Email: [email protected]
Parents and students, this is your opportunity to learn a little bit about me. I began teaching at St. George in 2006 and many of you have had the opportunity to get to know me. I love teaching and learning new things. I especially love teaching at St. George. In my spare time, I also enjoy gardening, golf, and spending time with my family. My husband and I live on a farm in Berger. God has blessed up with the opportunity to nurture many animals, crops, two children, and now our grandchildren.
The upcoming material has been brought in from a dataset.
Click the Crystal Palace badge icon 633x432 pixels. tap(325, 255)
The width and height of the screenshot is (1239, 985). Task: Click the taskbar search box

I graduated from the University of Missouri-Columbia in 1977 with a B.S. degree in Education (certifications in math, physics & computer science). In 1992, I graduated from Maryville University with a Masters Degree in Gifted Education. I also attended Lindenwood University and received my certification in Administration. I taught for twelve years at Union High School and for thirteen years in the Rockwood School District before retiring from the public school system.
My Teaching Philosophy:
Children have a great curiosity about their world. As a teacher, I embrace the opportunity to nurture that curiosity. When a child enters my classroom, I want them to experience a sense of wonder, to be filled with questions and curiosity, and I want to instill in them a desire to discover the answers to those questions.
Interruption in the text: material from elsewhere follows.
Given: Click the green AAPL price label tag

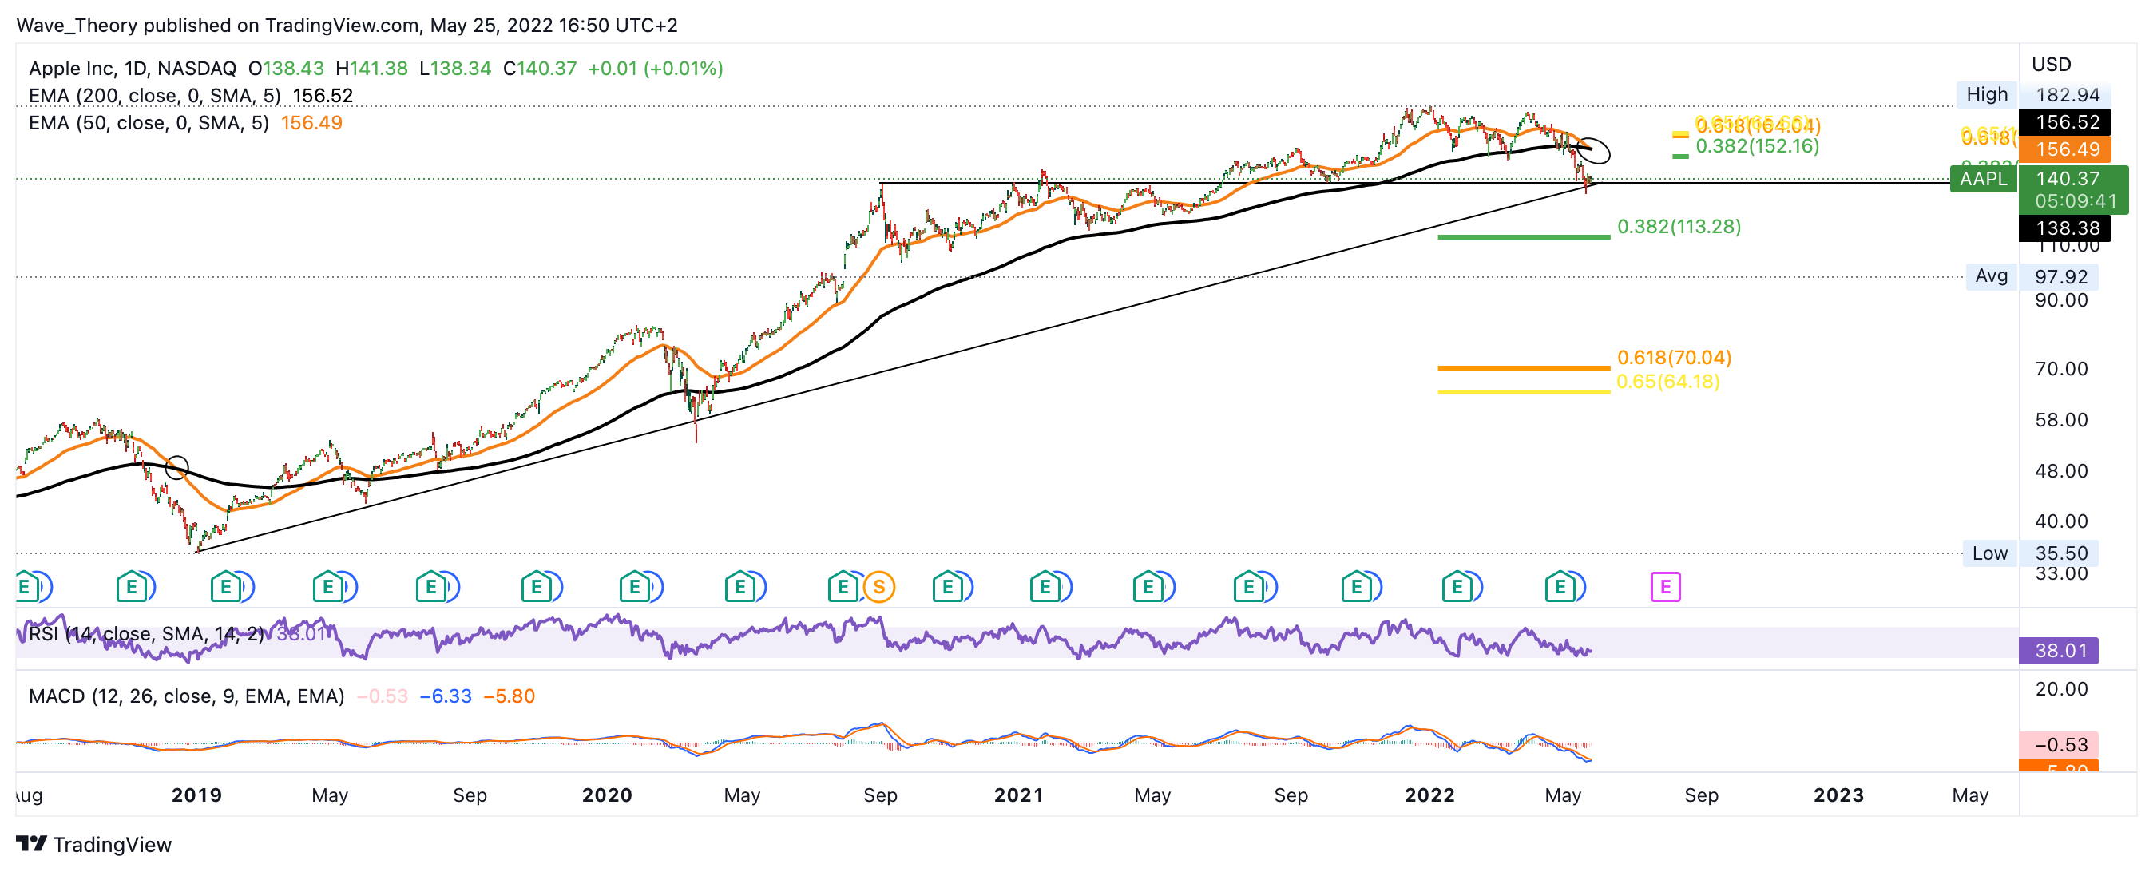Looking at the screenshot, I should pos(1982,178).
I believe my students can reach outstanding heights in fulfilling their potential when parents, students, and I work as a team. Communication is the key to the success of that team. Teaching is not easy for me, nor would I ever want it to be. The challenge and the demands make it all the more exciting. In the end, I hope that I can instill the thrill and excitement of learning in all my students. Regardless of what details of a unit they may remember, I consider my greatest successes those students who tell me they have learned to think rather than memorize, to question rather than just answer, and to express curiosity rather than conformity.
To quote Ernest Boyer, “Good teaching means that faculty, as scholars, are also learners.”